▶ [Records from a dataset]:
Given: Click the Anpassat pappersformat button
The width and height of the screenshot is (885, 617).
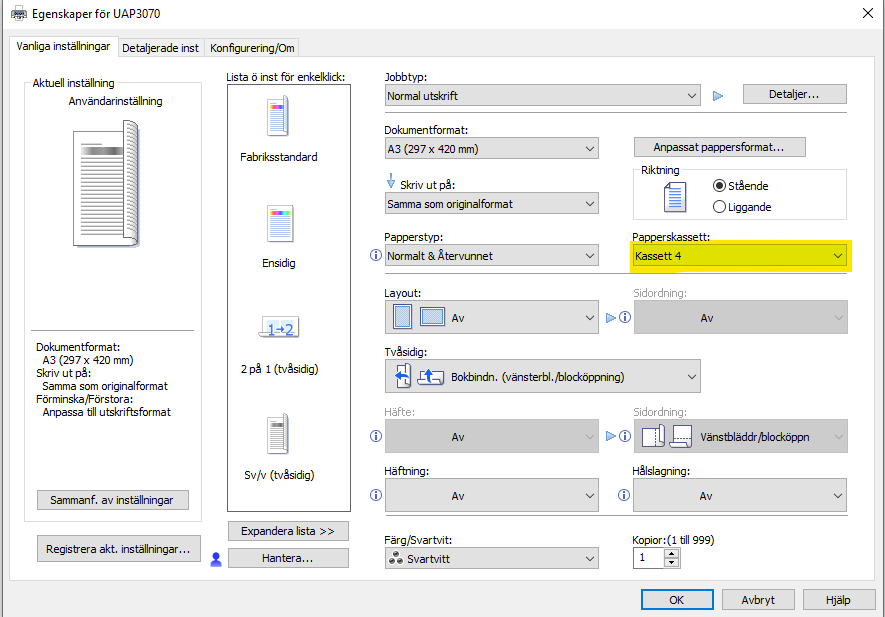Looking at the screenshot, I should [x=719, y=147].
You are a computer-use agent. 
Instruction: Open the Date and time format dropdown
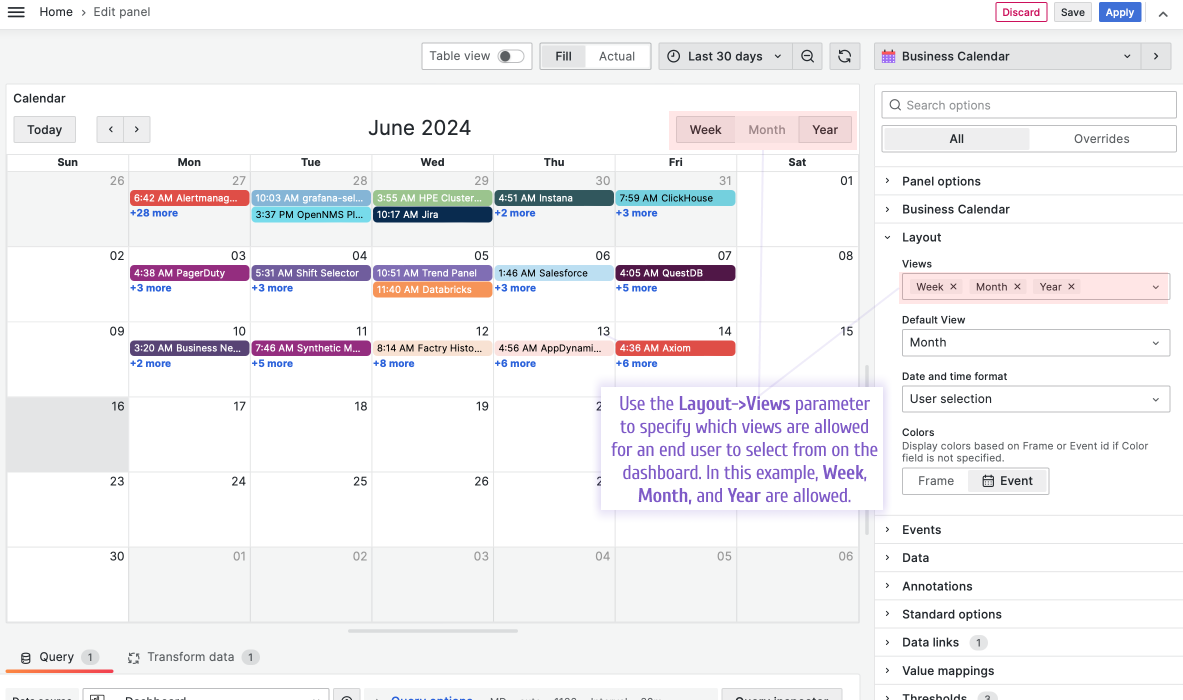(x=1035, y=398)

▶ [Exercise directions]: Transcribe exactly the lines that go from the one holding "Instruction: Open the" through the last line of the entries, both included, and nothing besides them. Do not include any pictures.

▶ [Response for this exercise]:
Instruction: Open the Date and time format dropdown
(x=1035, y=398)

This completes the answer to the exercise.